#### Exercises:
[1] In the passage on the transistor, transcribe the text from "On December 16, 1947, two" to "who created it.".
[2] Answer these from the passage on the transistor:
(a) In what year did the three men share a Nobel Prize?
(b) About how many vacuum tubes did the ENIAC use?
(c) How much power did the ENIAC consume?

On December 16, 1947, two physicists at Bell Laboratories demonstrated a device so small it fit in the palm of a hand, yet so consequential that every computer, smartphone, and electronic device in existence today descends from it. The transistor — invented by John Bardeen and Walter Brattain, with crucial theoretical work by William Shockley — replaced the fragile, power-hungry vacuum tube with a solid-state switch that could be made smaller, cheaper, and more reliable with each passing year. The three men shared a Nobel Prize in 1956 but could barely stand to be in the same room. The transistor united a field; it divided the men who created it.

The Problem with Glass

By the mid-1940s, electronic computers existed, but they were monsters. The ENIAC, completed in 1945, used nearly 18,000 vacuum tubes and occupied an entire floor of the Moore School of Electrical Engineering at the University of Pennsylvania. It consumed 150 kilowatts of power, generated enough heat to warm a house, and failed roughly every two days when one of its thousands of tubes burned out. Engineers spent more time replacing tubes than doing calculations.

#### Provided records:
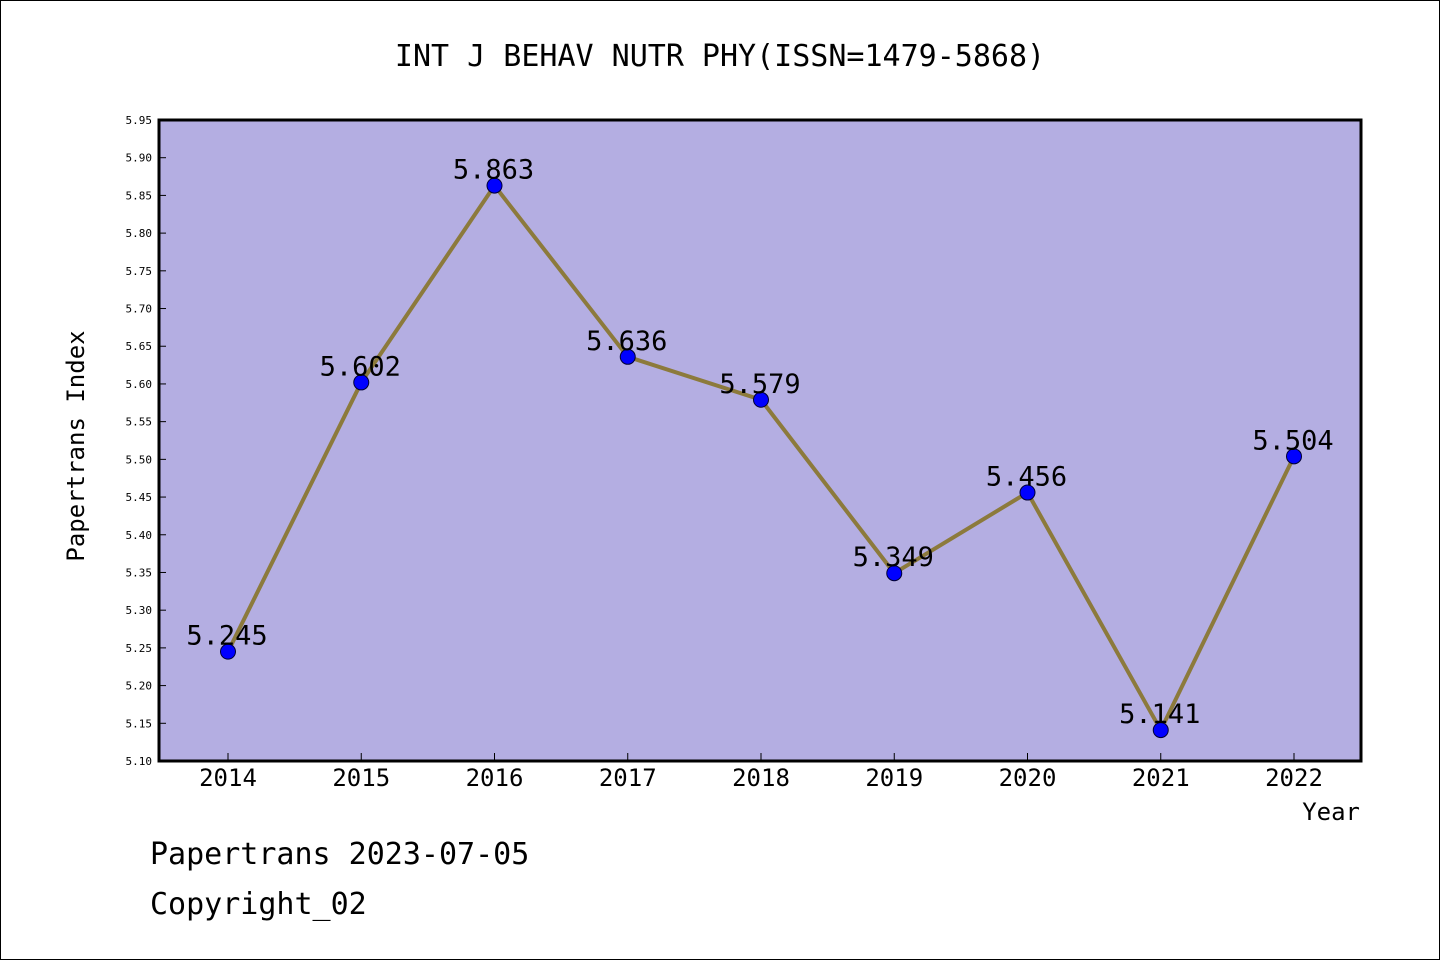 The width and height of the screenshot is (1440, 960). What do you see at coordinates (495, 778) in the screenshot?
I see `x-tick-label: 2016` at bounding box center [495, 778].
---
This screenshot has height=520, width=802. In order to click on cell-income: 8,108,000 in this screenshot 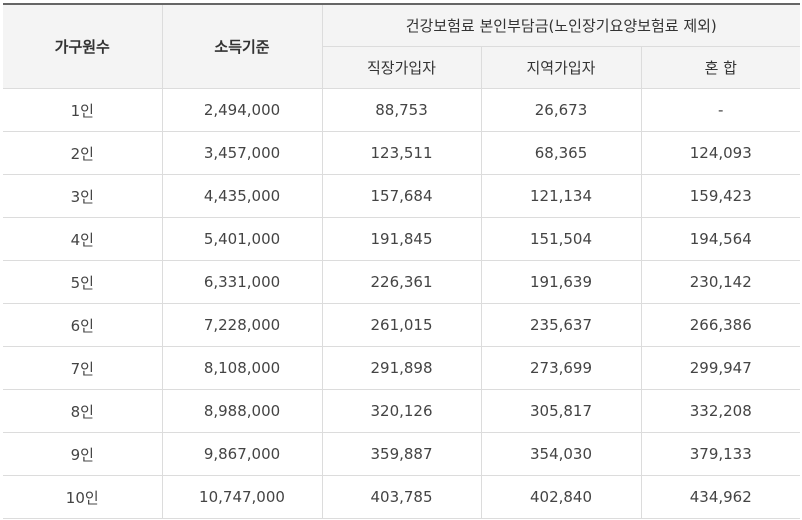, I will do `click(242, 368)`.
--
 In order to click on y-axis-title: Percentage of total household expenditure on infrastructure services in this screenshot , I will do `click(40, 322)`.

#### Exercise responses:
[1]
On December 16, 1947, two physicists at Bell Laboratories demonstrated a device so small it fit in the palm of a hand, yet so consequential that every computer, smartphone, and electronic device in existence today descends from it. The transistor — invented by John Bardeen and Walter Brattain, with crucial theoretical work by William Shockley — replaced the fragile, power-hungry vacuum tube with a solid-state switch that could be made smaller, cheaper, and more reliable with each passing year. The three men shared a Nobel Prize in 1956 but could barely stand to be in the same room. The transistor united a field; it divided the men who created it.

[2]
(a) 1956
(b) Nearly 18,000
(c) 150 kilowatts